▸ **PROBLEM STATEMENT**
Each record should be set down again so that it matches the original exactly.
== Segment start ==
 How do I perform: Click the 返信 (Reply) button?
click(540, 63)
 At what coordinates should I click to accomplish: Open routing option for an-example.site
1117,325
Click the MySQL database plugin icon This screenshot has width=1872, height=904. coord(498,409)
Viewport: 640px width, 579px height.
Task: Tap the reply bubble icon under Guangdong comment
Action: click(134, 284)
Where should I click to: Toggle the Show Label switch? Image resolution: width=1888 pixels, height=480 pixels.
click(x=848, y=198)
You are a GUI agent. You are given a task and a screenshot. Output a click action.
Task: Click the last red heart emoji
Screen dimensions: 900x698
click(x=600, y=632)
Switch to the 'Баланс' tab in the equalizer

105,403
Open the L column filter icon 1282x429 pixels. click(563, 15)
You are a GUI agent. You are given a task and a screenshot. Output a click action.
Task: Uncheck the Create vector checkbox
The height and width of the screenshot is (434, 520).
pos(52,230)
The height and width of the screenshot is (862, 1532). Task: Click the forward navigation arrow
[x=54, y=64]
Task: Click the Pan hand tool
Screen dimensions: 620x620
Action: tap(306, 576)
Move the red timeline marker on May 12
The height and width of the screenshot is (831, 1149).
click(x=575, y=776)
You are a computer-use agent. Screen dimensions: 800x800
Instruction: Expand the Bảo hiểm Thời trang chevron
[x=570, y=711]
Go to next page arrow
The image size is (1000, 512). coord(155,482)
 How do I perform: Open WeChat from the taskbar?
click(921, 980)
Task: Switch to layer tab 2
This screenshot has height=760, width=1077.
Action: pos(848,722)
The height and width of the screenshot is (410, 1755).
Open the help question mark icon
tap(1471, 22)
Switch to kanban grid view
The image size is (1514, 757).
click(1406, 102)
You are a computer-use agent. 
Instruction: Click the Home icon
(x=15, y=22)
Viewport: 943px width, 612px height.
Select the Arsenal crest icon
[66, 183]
== Segment end ==
▸ **THE ANSWER**
 How do I perform: Click the 返信 (Reply) button?
click(540, 63)
 At what coordinates should I click to accomplish: Open routing option for an-example.site
1117,325
Click the MySQL database plugin icon This screenshot has width=1872, height=904. coord(498,409)
Viewport: 640px width, 579px height.
Task: Tap the reply bubble icon under Guangdong comment
Action: click(134, 284)
Where should I click to: Toggle the Show Label switch? Image resolution: width=1888 pixels, height=480 pixels.
click(x=848, y=198)
You are a GUI agent. You are given a task and a screenshot. Output a click action.
Task: Click the last red heart emoji
Screen dimensions: 900x698
click(x=600, y=632)
Switch to the 'Баланс' tab in the equalizer

105,403
Open the L column filter icon 1282x429 pixels. click(563, 15)
You are a GUI agent. You are given a task and a screenshot. Output a click action.
Task: Uncheck the Create vector checkbox
The height and width of the screenshot is (434, 520).
pos(52,230)
The height and width of the screenshot is (862, 1532). Task: Click the forward navigation arrow
[x=54, y=64]
Task: Click the Pan hand tool
Screen dimensions: 620x620
Action: tap(306, 576)
Move the red timeline marker on May 12
The height and width of the screenshot is (831, 1149).
click(x=575, y=776)
You are a computer-use agent. Screen dimensions: 800x800
Instruction: Expand the Bảo hiểm Thời trang chevron
[x=570, y=711]
Go to next page arrow
The image size is (1000, 512). coord(155,482)
 How do I perform: Open WeChat from the taskbar?
click(921, 980)
Task: Switch to layer tab 2
This screenshot has height=760, width=1077.
Action: pos(848,722)
The height and width of the screenshot is (410, 1755).
Open the help question mark icon
tap(1471, 22)
Switch to kanban grid view
The image size is (1514, 757).
click(1406, 102)
You are a computer-use agent. 
Instruction: Click the Home icon
(x=15, y=22)
Viewport: 943px width, 612px height.
Select the Arsenal crest icon
[66, 183]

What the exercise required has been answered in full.